Just Another Manic Rambam*

"The potential for Australia to learn from Israel's 'can-do culture' was not lost on Nick Cater and James Brown, who attended a Rambam intensive study tour to Israel in July for Australian journalists and academics. At a debriefing luncheon in Sydney last week hosted by Rambam organisers, the Australia/Israel & Jewish Affairs Council (AIJAC), both described touring Tel Aviv's high-tech scene and having Israeli start-ups pitch directly to them, as eye-opening experiences... eight journalists and academics went on the trip." (Aussies share insights of Israel, The Australian Jewish News, 29/8/16)

So who were the other 6, and why didn't they attend the AIJAC debriefing? C'mon guyz-n-galz, out yourselves!

Now for those 'insights'.

Gem from Brown, research director, US Studies Centre, University of Sydney:

"The thing that really stood out for me is the Israeli culture of argument."

I know just what you mean, James: up is down, left is right, black is white etc, etc, etc.

Gems from Cater, executive director, Menzies Research Centre, Australian columnist:

"Israel seemed to me to be even more stable and remarkable a country because of what was happening around it. It's not accidental - it's because of the values, principles and institutions put in place by its founders."

What was happening around Israel? You mean, Israel's an innocent bystander in a tough neighbourhood, right, Nick? 

Israeli values, principles & institutions? You mean, Nick, like Jewish supremacism, ethnocracy, apartheid & occupation?

"After speaking with Israelis and Palestinians, Cater and Brown were not confident about prospects for peace on the horizon. 'One thing I found very disheartening was the consequence of the growth of the idea... on the Palestinian side, that any form of normalisation, as they call it, in relation to Israel is a sell-out,' Cater said."

Cater, it seems, would have felt so much better if only he'd spoken to Palestinians who'd embraced Israeli repression, occupation and colonisation. Presumably, nothing whatever about the Israelis, their repression, their occupation or their colonisation, disheartened him in the least.

Speaking for myself, I have to say that I, for one, am very heartened that AIJAC couldn't find any Palestinian who embraced normalisation with Israel for Nick and his fellow rambamees to talk to.

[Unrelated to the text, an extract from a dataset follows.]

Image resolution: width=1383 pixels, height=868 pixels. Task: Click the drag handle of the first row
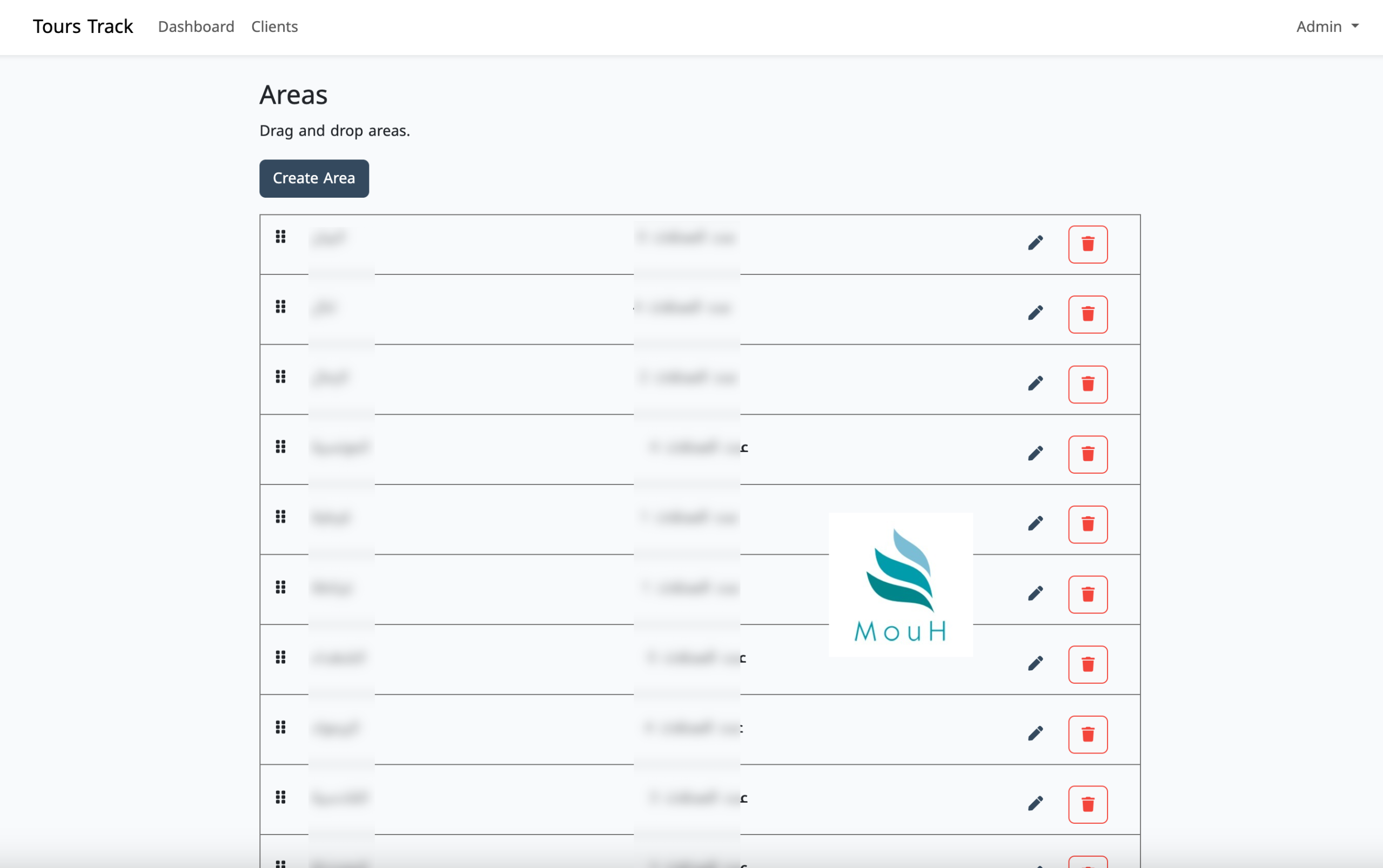280,237
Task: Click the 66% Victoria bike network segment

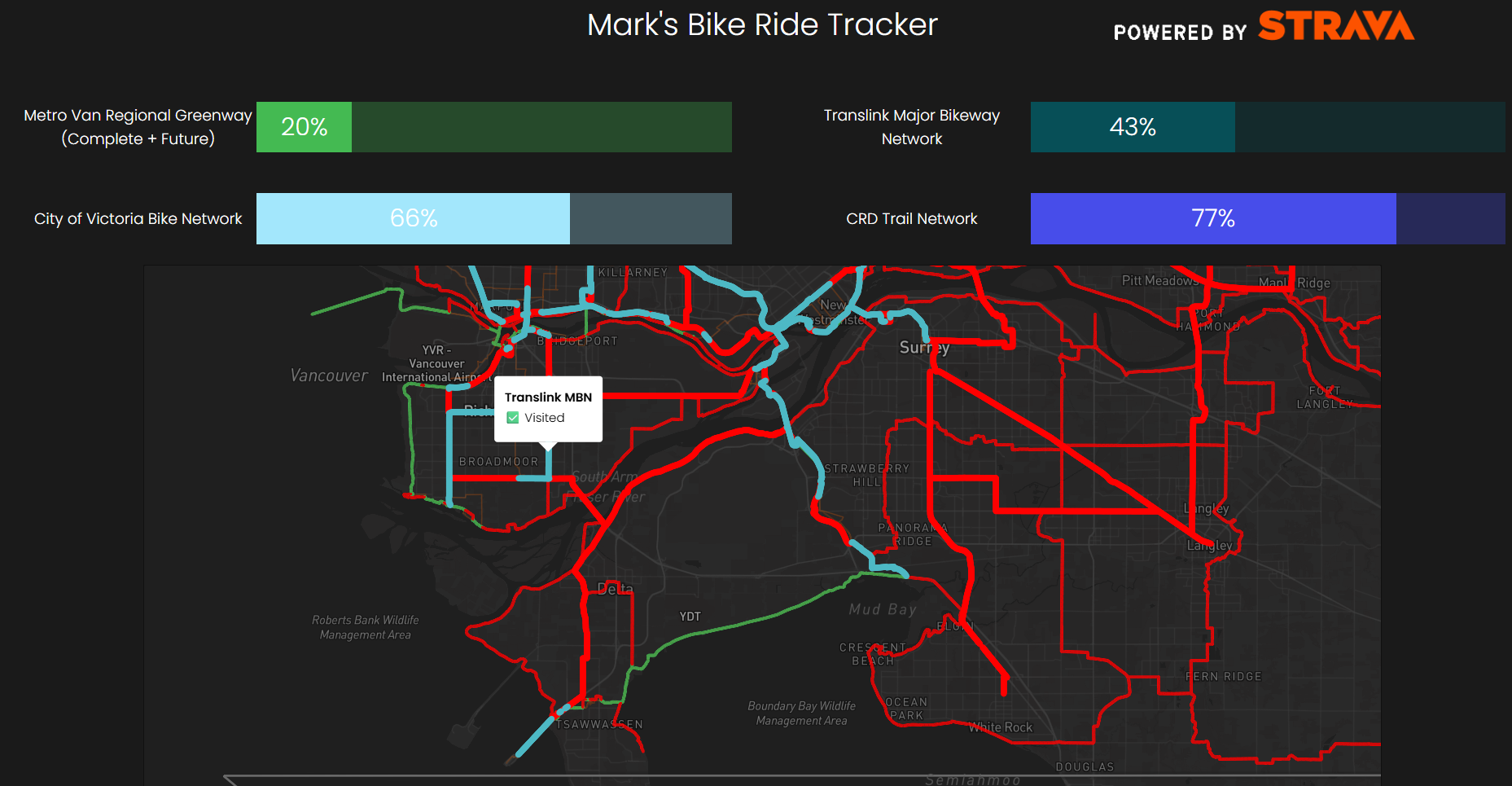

[With apologies to The Bangles.]

1 comment:

Grappler said...

Israel has totally honoured the "values, principles and institutions put in place by its founders":

"We walked outside, Ben-Gurion accompanying us. Allon repeated his
question, What is to be done with the Palestinian population?' Ben-Gurion waved his hand in a gesture which said 'Drive them out!'" Yitzhak Rabin, leaked censored version of Rabin memoirs, published in the New York Times, 23 October 1979


"There are some who believe that the non-Jewish population, even in a high percentage, within our borders will be more effectively under our
surveillance; and there are some who believe the contrary, i.e., that it is easier to carry out surveillance over the activities of a neighbor than over those of a tenant. [I] tend to support the latter view and have an additional argument:...the need to sustain the character of the state which will henceforth be Jewish...with a non-Jewish minority limited to 15 percent. I had already reached this fundamental position as early as 1940 [and] it is entered
in my diary." Joseph Weitz, head of the Jewish Agency's Colonization
Department. From Israel: an Apartheid State by Uri Davis, p.5.

Note the name of the department Weitz headed!